Records from a dataset
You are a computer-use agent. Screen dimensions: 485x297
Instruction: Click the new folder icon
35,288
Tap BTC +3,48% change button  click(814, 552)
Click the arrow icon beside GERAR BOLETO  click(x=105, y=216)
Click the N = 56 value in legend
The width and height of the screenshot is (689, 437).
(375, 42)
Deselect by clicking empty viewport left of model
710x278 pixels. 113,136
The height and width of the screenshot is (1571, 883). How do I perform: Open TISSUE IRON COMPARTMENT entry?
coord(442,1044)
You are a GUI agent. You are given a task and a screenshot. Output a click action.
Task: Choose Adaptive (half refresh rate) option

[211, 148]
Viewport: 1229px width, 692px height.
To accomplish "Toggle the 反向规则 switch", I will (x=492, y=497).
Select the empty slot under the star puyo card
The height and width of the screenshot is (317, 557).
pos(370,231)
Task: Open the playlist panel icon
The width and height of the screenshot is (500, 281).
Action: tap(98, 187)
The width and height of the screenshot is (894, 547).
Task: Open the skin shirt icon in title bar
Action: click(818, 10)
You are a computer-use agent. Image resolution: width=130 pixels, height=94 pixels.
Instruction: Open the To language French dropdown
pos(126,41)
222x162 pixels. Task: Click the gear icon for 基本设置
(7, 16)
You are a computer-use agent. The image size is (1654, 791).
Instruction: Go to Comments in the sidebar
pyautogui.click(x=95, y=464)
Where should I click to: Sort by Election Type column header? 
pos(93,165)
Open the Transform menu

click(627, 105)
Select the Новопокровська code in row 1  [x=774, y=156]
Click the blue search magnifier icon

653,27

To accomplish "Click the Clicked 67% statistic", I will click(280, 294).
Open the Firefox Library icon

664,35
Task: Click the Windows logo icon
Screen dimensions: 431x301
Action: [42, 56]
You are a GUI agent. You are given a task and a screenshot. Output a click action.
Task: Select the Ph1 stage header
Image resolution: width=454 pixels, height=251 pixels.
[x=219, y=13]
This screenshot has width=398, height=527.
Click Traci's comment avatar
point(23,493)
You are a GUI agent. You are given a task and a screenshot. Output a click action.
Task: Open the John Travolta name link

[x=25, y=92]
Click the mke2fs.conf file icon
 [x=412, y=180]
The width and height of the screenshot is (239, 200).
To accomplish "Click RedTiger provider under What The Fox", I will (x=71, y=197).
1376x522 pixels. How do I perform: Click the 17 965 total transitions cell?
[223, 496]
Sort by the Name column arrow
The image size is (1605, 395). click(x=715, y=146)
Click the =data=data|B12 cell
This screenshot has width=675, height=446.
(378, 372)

* To do
Your answer must consist solely of the lines from the top of the entries above through the line containing "Tap BTC +3,48%", copied exactly, both ends included.

* Exercise answer
You are a computer-use agent. Screen dimensions: 485x297
Instruction: Click the new folder icon
35,288
Tap BTC +3,48% change button  click(814, 552)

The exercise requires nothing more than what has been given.